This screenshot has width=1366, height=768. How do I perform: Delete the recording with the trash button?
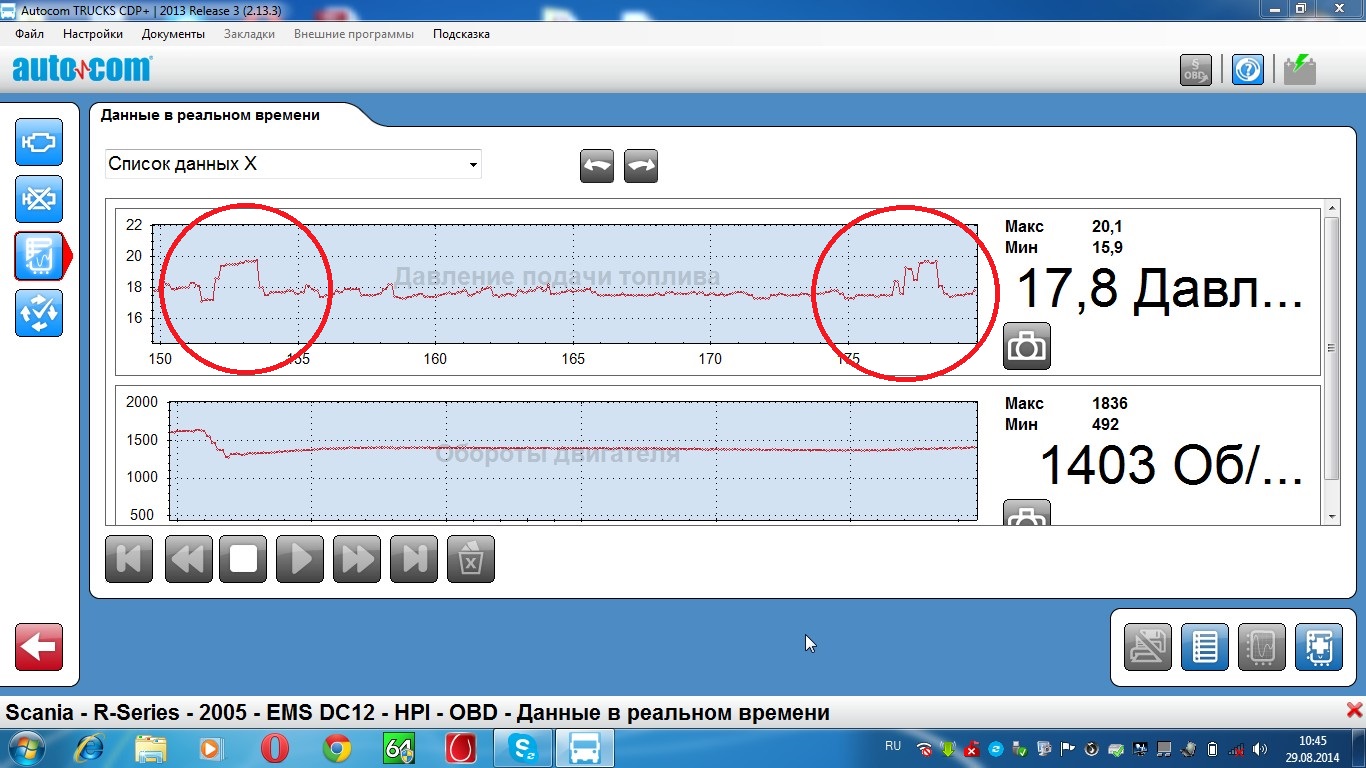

--

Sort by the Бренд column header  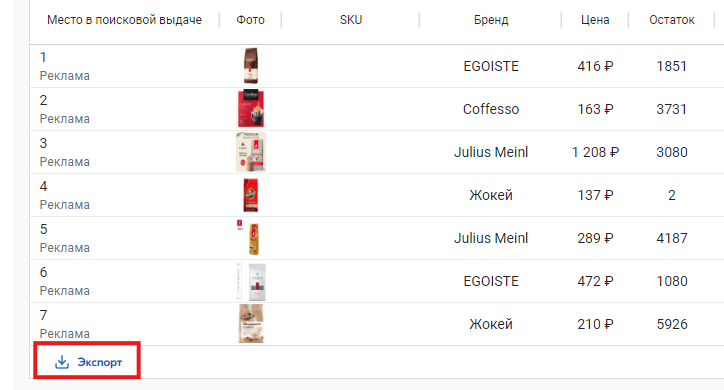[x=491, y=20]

* * *

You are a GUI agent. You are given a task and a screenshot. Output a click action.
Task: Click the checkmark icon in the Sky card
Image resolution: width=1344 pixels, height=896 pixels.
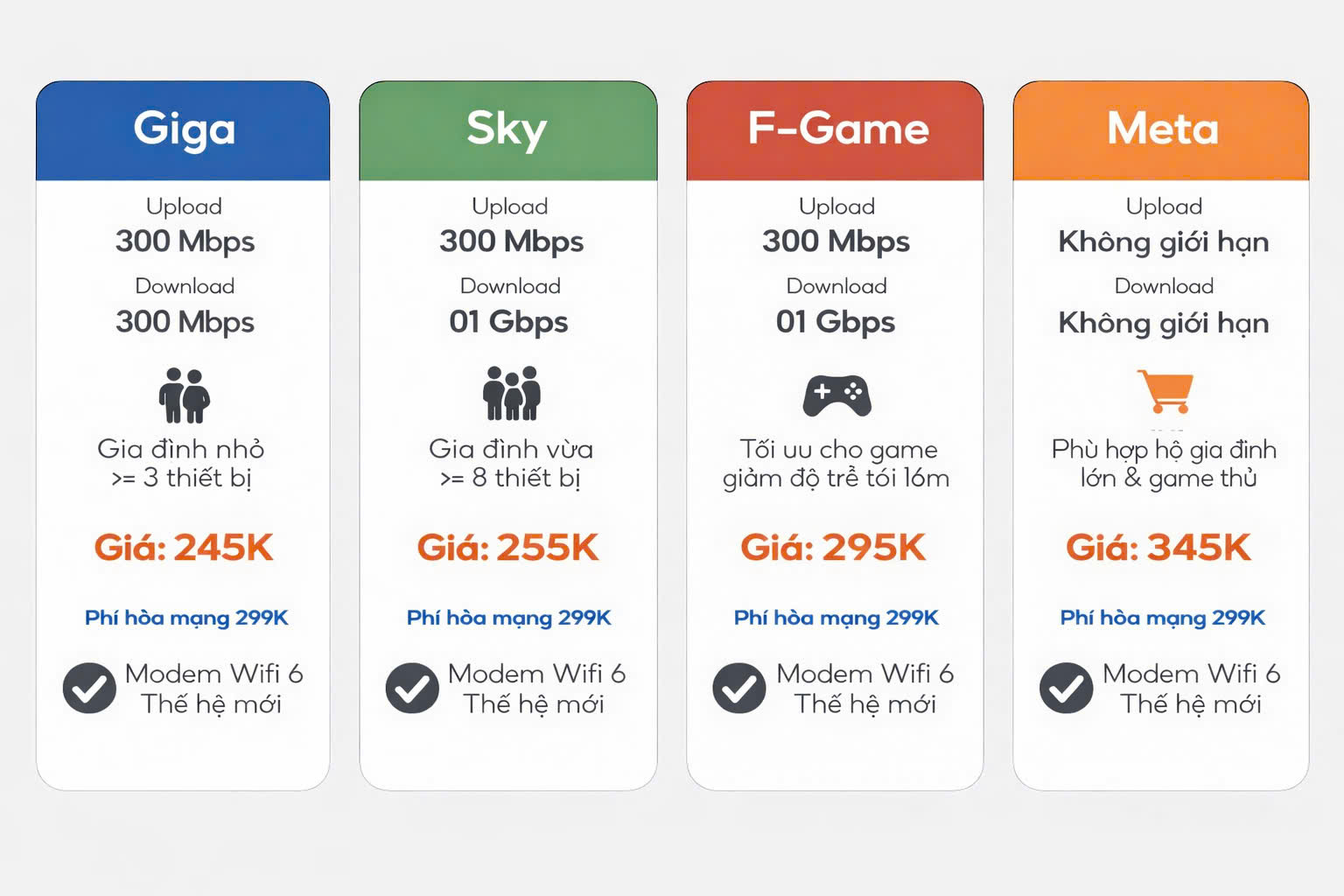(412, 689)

Exercise objective: Only the count should be given: the number of lines in the entries above containing the word "screenshot".

Response to this exercise: 2